▶ PROMPT 1
List every Leicester player that the football article below names.

Image credit: Reuters

Most significantly, the competition should be greater. Leicester claimed the title with 81 points, the second-lowest winning tally in the 21st century. They were convincing champions, 10 points clear of anyone else, but it was the first time in the era of three points for a win that none of United, Liverpool or Arsenal reached 72 points. Neither, for that matter, did City or Chelsea.
With their respective failings, the superpowers created a void at the top of the table. The temptation is to say Leicester stepped into it. It may be more accurate to say Vardy sprinted into it, following by the dogged Shinji Okazaki, the darting Mahrez and the indefatigable Kante.
Now the empires should strike back, and not merely because both Manchester clubs have spent in excess of £100 million. Indeed, United spent a world record sum on Pogba alone. Mourinho’s first Chelsea team won the Premier League with 95 points. Guardiola’s Bayern Munich retained the Bundesliga last season with 88, meaning they dropped just 14. Conte’s last Juventus side claimed 102 in Serie A.
They are the three perfectionists. Even if Leicester repeat last season’s haul of 81 – an astonishing 40-point improvement in the space of 12 months – they could be distanced. After the triumph of the underdogs, this season is set up for the return of the top dogs. After what became, in ludicrously wonderful fashion, one of the least competitive Premier League campaigns, this may be the most fiercely contested.

▶ PROMPT 2
Please extract the stretch of the records from their start through the line that contains "Looking at the", both ends included. Copy those lines word for word and leave the pictures out.

▶ DATA SUPPLIED
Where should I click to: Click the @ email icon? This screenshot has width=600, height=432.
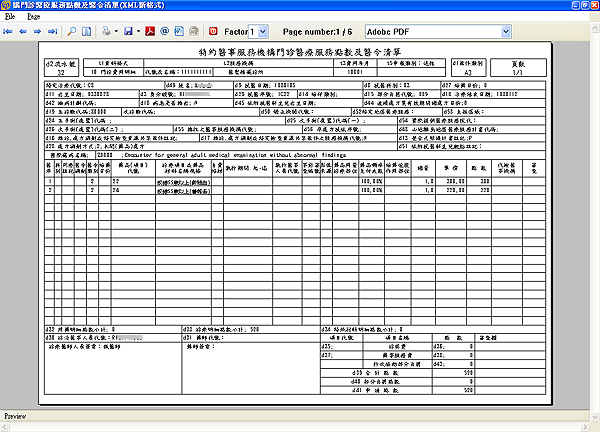(164, 32)
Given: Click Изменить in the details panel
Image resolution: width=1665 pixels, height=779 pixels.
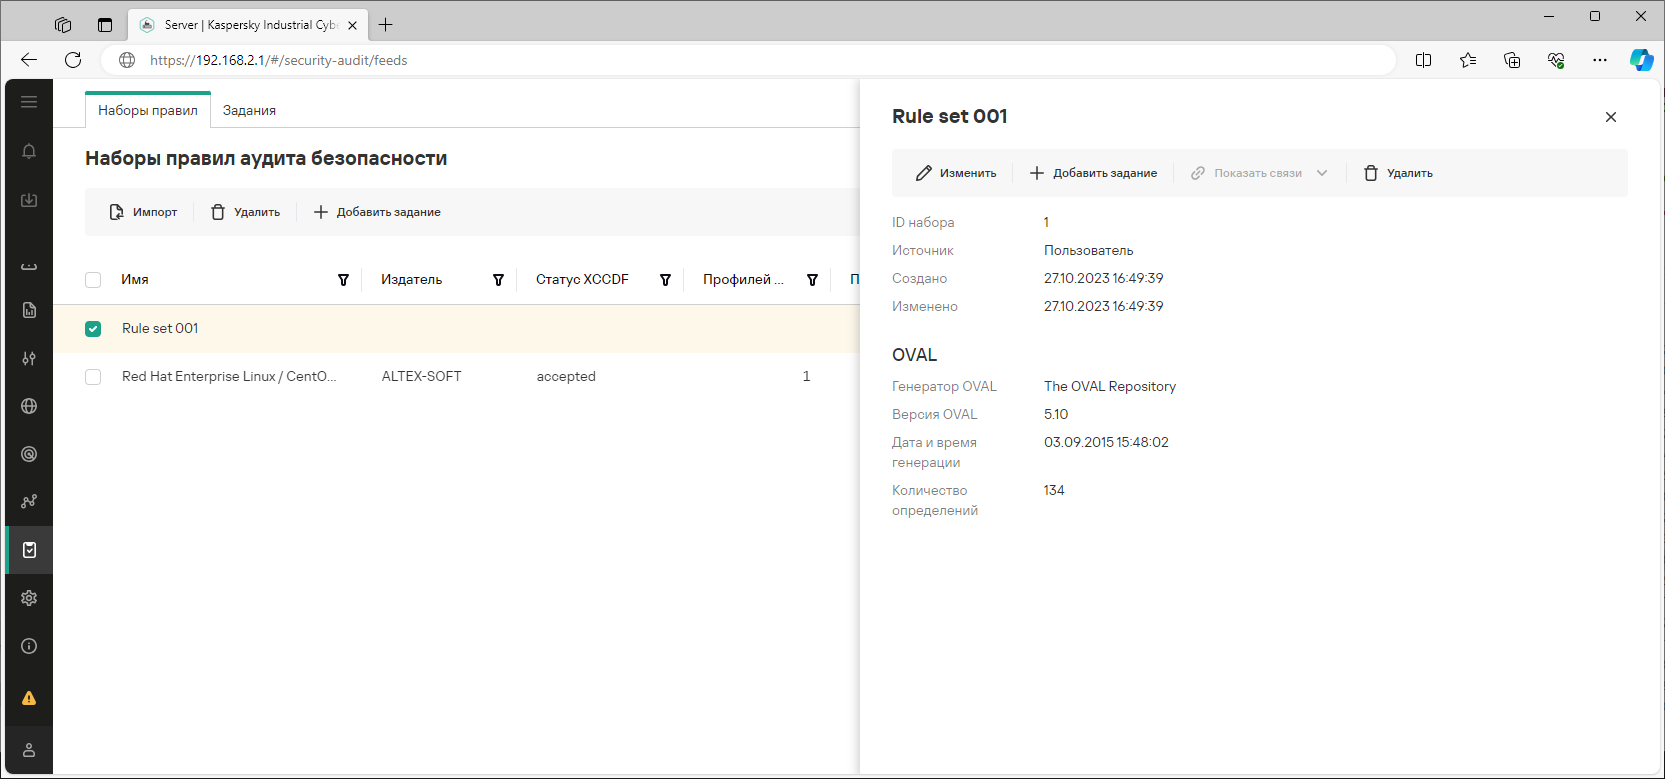Looking at the screenshot, I should click(x=956, y=173).
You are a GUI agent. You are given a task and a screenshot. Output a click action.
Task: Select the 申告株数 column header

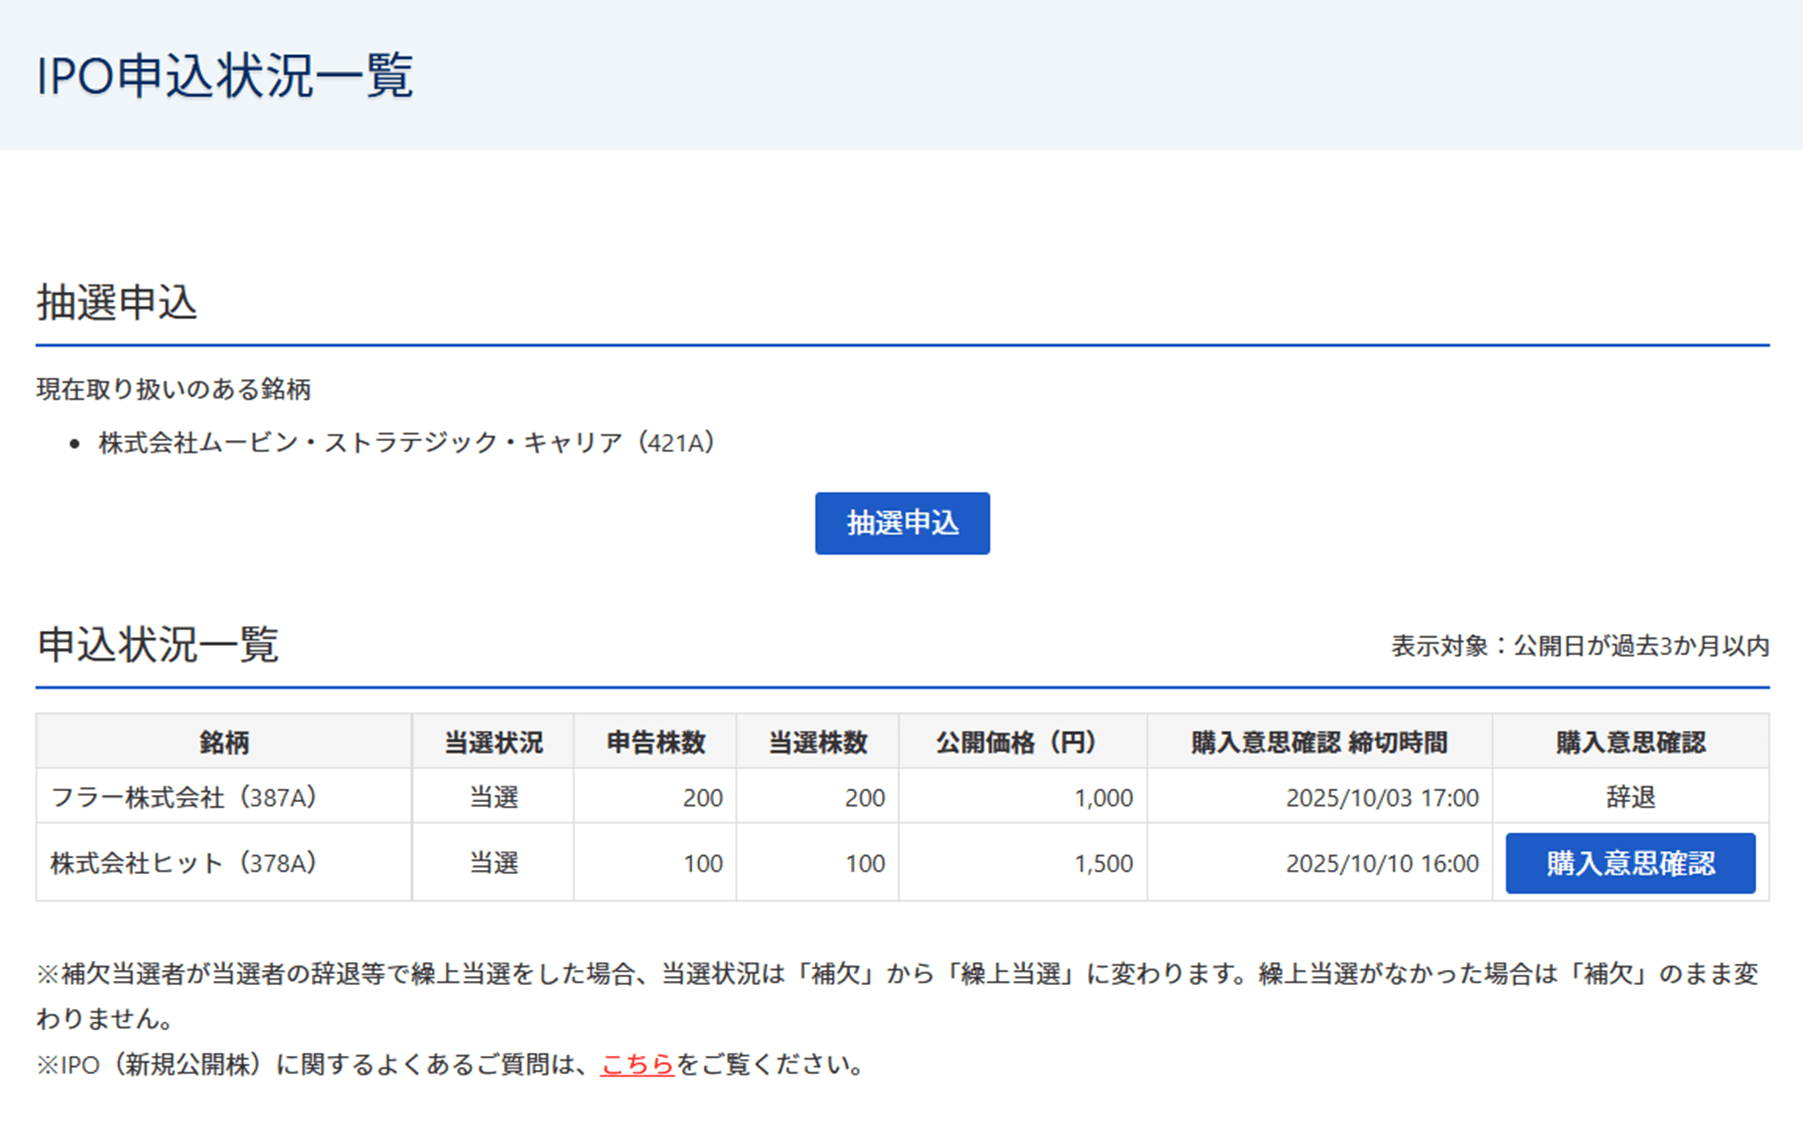point(655,742)
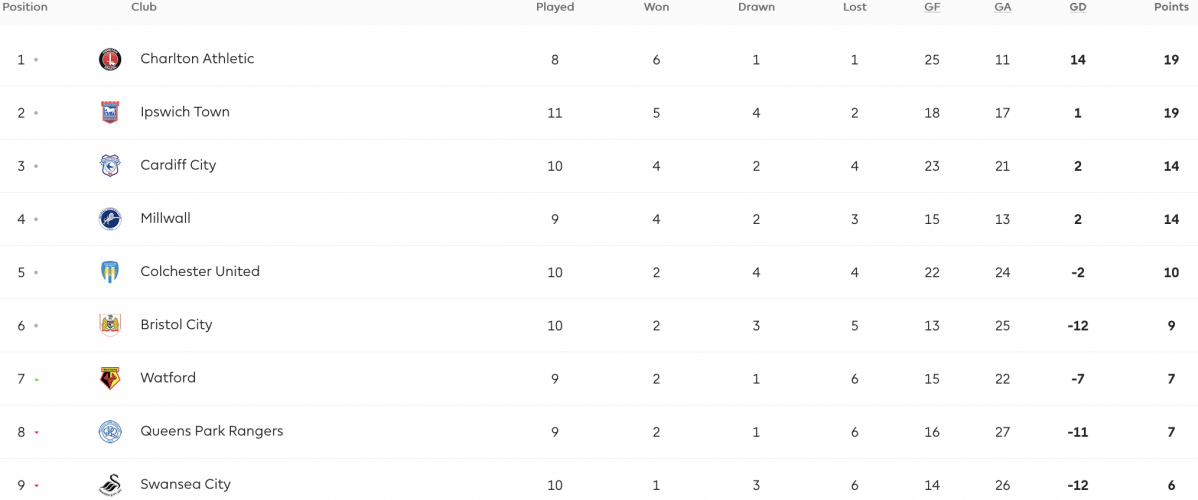The width and height of the screenshot is (1198, 500).
Task: Select the Cardiff City crest icon
Action: (x=110, y=165)
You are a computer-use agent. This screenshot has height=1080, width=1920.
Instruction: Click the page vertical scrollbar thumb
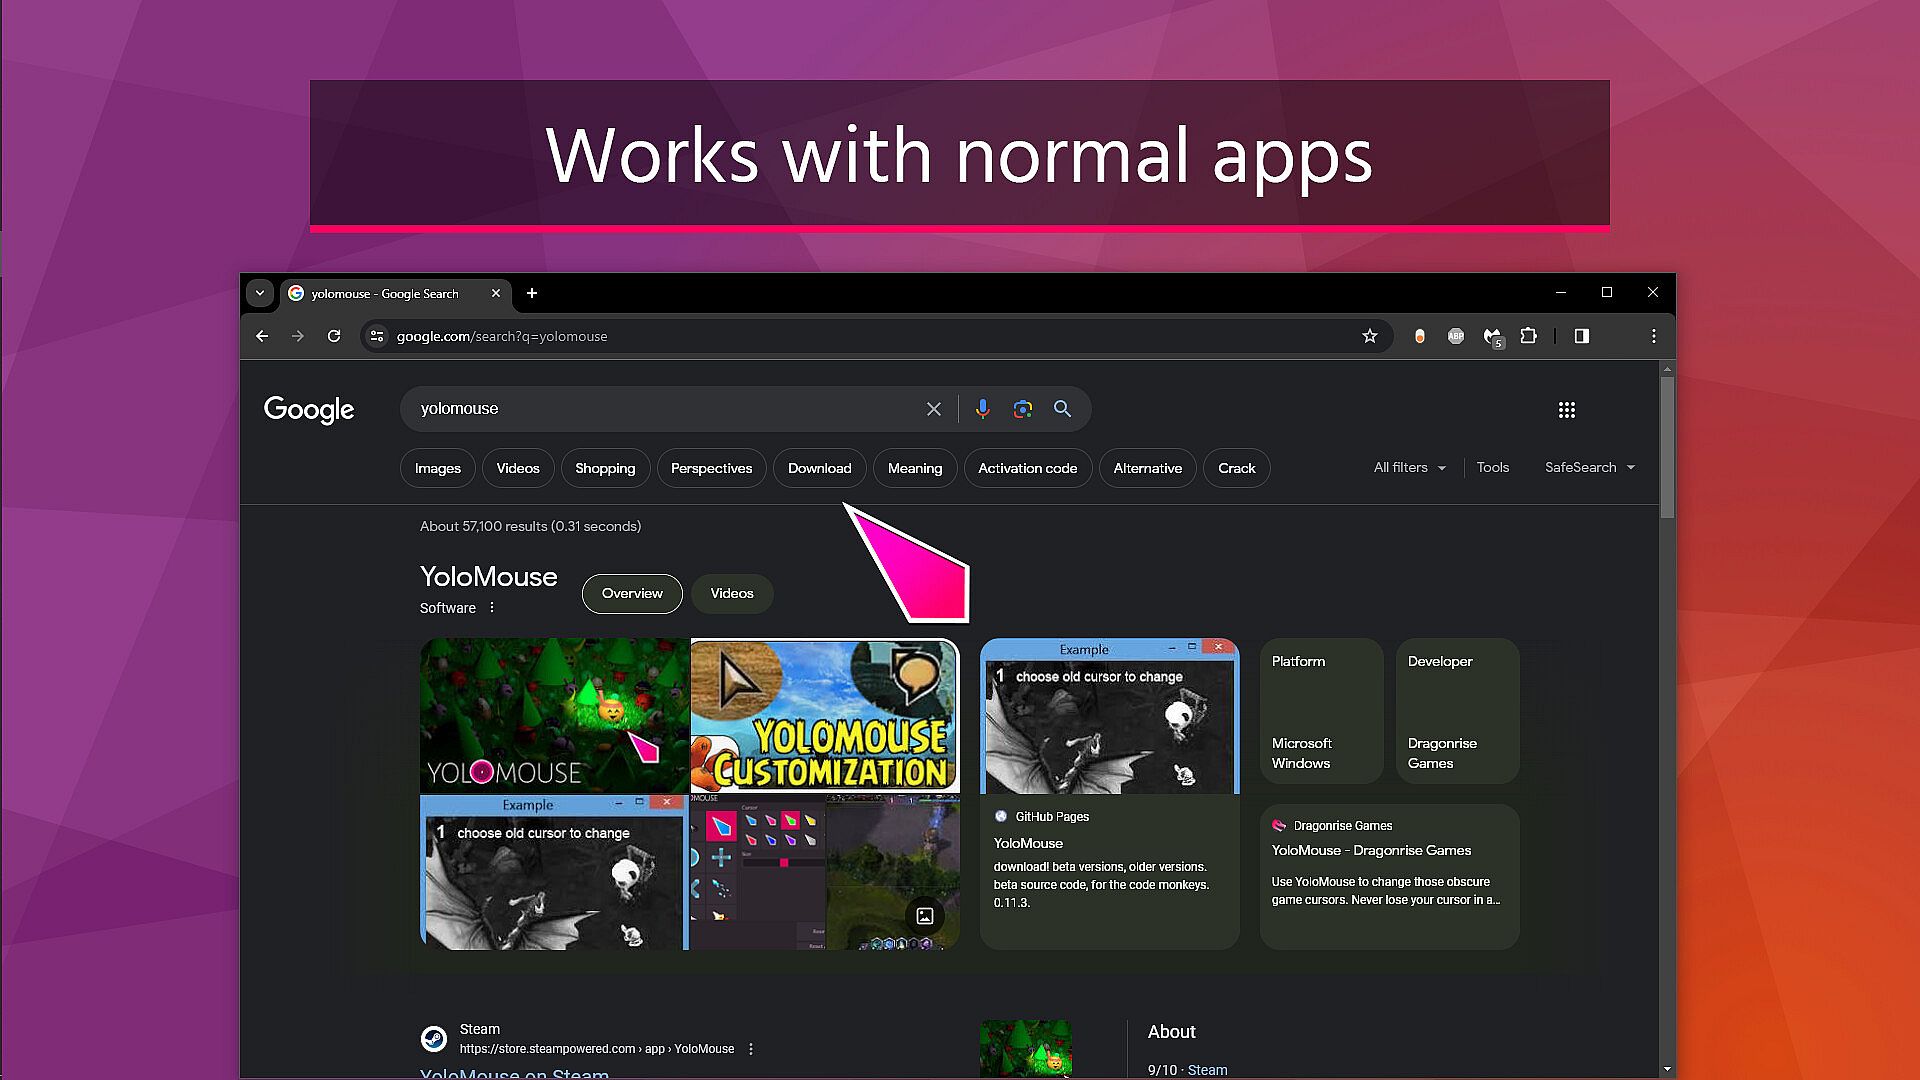coord(1667,445)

▶ FULL RESPONSE 1
Vardy, Shinji Okazaki, Mahrez, Kante

▶ FULL RESPONSE 2
Where should I click to: Click the @ email icon? This screenshot has width=600, height=432.
(164, 32)
Given: Click Изменить in the details panel
Image resolution: width=1665 pixels, height=779 pixels.
Looking at the screenshot, I should click(x=956, y=173).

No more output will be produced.